NICE recently completed their appraisal of the hepatitis C drug sofosbuvir. However, as has been reported in the media, NHS England will not be complying with the guidance within the normal time period.
The cost of a 24 week course of sofosbuvir is almost £70,000. Around 160,000 people are chronically infected with the hepatitis C virus in England, so that adds up to a fair chunk of the NHS budget. Yet the drug does appear to be cost-effective. ICERs differ for different patient groups, but for most scenarios the ICER is below £30,000 per QALY. In the NICE documentation, a number of reasons are listed for NHS England’s decision. But what they ultimately boil down to – it seems – is affordability.
The problem is that NICE doesn’t account for affordability in its guidance. One need only consider that the threshold has remained unchanged for over a decade to see that this is true. How to solve this problem really depends on what we believe the job of NICE should be. Should it be NICE’s job to consider what should and shouldn’t be purchased within the existing health budget? Or, rather, should it be NICE’s job simply to figure out what is ‘worth it’ to society, regardless of affordability? This isn’t the first time that an NHS organisation has appealed against a NICE decision in some way. Surely, it won’t be the last. These instances represent a failure in the system, not least on grounds of accountability for reasonableness. Here I’d like to suggest that NICE has 3 options for dealing with this problem; one easy, one hard and one harder.
The easy option
The simplest option involves the fewest changes to the NICE process. Indeed, it would involve doing pretty much what it does now, only with slightly different (and more transparent) reasoning. In this scenario NICE would explicitly ignore the problem of affordability. Its remit would cease to be the consideration of optimality on a national level and it would ignore the budget constraint. NICE’s remit would become figuring out which health technologies are ‘worth it’; i.e. would the public be willing to purchase a given technology with a given health benefit at a given cost. To some extent, therefore, NICE would become a threshold-setter. The threshold should be based on some definition of a social value of a QALY. This is the easy option for NICE as setting the threshold would be the only additional task to what they currently do. Its threshold might not change all that much, or may be a little higher.

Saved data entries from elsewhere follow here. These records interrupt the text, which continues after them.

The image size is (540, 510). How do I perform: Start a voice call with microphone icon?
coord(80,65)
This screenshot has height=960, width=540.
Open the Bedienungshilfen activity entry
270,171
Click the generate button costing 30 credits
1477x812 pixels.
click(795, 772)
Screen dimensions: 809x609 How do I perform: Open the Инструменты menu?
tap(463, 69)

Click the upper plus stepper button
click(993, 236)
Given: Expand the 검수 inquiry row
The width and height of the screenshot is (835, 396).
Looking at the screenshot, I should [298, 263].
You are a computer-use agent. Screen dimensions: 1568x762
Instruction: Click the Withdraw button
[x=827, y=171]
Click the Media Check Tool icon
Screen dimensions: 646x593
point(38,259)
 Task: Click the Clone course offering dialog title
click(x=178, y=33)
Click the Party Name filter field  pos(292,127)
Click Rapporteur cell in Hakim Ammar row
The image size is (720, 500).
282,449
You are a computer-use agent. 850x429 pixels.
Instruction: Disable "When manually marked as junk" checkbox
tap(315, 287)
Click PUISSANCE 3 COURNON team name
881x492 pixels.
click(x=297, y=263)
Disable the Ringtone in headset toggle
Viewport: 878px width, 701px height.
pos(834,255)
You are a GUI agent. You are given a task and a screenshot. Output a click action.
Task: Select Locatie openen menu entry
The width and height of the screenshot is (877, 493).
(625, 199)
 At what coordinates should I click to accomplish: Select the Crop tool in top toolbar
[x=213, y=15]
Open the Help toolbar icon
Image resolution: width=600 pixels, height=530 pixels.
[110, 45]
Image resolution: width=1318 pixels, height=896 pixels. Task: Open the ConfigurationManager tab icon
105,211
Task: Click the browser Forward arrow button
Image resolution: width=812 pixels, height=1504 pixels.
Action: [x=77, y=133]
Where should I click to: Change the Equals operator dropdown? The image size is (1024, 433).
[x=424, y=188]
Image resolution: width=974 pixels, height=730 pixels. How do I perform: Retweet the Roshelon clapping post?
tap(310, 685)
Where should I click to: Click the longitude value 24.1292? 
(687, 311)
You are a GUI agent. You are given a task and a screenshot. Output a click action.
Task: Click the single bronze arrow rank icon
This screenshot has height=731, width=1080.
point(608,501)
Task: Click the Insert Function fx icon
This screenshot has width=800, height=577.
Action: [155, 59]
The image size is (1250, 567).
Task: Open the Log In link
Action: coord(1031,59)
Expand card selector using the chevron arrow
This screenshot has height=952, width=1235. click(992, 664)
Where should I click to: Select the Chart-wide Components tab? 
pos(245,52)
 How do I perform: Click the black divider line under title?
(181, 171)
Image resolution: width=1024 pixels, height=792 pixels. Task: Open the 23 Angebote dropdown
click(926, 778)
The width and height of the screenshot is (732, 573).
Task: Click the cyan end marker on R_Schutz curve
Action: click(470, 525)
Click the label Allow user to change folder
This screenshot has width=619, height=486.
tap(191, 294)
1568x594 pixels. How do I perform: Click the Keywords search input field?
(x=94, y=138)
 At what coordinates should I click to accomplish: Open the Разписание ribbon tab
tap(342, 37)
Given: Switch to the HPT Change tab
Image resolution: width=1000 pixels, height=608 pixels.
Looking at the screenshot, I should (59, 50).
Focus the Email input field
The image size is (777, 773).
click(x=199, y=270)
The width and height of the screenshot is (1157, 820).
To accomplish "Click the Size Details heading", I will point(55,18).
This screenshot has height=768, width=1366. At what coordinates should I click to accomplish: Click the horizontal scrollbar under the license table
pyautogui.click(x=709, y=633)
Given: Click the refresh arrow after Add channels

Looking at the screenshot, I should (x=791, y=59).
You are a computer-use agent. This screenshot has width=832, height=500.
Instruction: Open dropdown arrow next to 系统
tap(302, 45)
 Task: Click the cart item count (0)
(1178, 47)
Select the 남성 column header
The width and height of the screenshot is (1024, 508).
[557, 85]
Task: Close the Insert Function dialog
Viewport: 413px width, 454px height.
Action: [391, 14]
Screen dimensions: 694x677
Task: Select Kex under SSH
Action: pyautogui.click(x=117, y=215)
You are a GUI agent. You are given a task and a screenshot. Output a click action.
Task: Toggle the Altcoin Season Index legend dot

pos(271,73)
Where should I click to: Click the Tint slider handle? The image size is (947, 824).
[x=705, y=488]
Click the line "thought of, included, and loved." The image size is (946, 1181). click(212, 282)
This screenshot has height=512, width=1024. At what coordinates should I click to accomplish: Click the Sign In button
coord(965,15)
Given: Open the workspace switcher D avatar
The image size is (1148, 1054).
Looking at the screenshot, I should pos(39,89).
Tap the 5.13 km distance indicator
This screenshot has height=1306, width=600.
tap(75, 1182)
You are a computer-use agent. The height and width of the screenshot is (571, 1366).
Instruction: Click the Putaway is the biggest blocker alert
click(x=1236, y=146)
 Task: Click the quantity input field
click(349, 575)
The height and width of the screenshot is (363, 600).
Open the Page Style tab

However, even if NICE denies responsibility, clearly someone does need to take account of affordability. Given the events associated with sofosbuvir it seems that this could become the work of NHS England. NHS England could use a threshold based on the budget and current QALY-productivity in the NHS. One might expect NHS England to be in a better position to identify the local evidence necessary to determine appropriate thresholds, which would likely be much lower than NICE’s. It would also be responsible for disinvestment decisions. Given the nationwide remit of NHS England, this would still prevent postcode lotteries. The implication here, of course, is that NICE and NHS England might use different thresholds. Any number of decision rules could be used to determine the result for technologies falling between the two. Maybe this is where considerations for innovation or non-health-related equity concerns belong. It seems probable to me that NICE’s threshold would be higher than NHS England’s, in which case NICE would effectively be advising increases in the health budget. This is something that I quite like the sound of.
The hard option
Personally, I believe that NICE’s failure to justify their threshold(s) is quite a serious failing and undermines the enterprise. The hard option will involve them defining it properly, informed by current levels of QALY-productivity in the NHS. Thus properly adopting a position as a threshold-searcher, and doing the job prescribed to NHS England in the ‘easy option’. NICE guidance would therefore be informed by the current health budget and affordability, and therefore must include guidance on disinvestment. The first stage of this work has already been done. The disinvestment guidance would be the hard part. This argument has already been much discussed, and seems to be what many economists support.
I don’t find this argument entirely compelling, at least not as a solution to the affordability problem. To solve this issue NICE would need to regularly review the current threshold and revise it in light of current productivity and the prevailing health budget. It has no experience of doing this. I believe the task could be more effectively carried out by commissioning organisations (such as NHS England), who are in a better position to oversee the collection of the appropriate data and would have a public responsibility to do so. It might also be politically useful if decisions about affordability were made independently of decisions about value.
The harder option
The harder option is for there to be a paradigm shift in the way NICE – and health economics more generally – operates. It could involve programme budgeting and marginal analysis, or the Birch and Gafni approach. This might just be the best option, but it seems unlikely to happen nationally any time soon.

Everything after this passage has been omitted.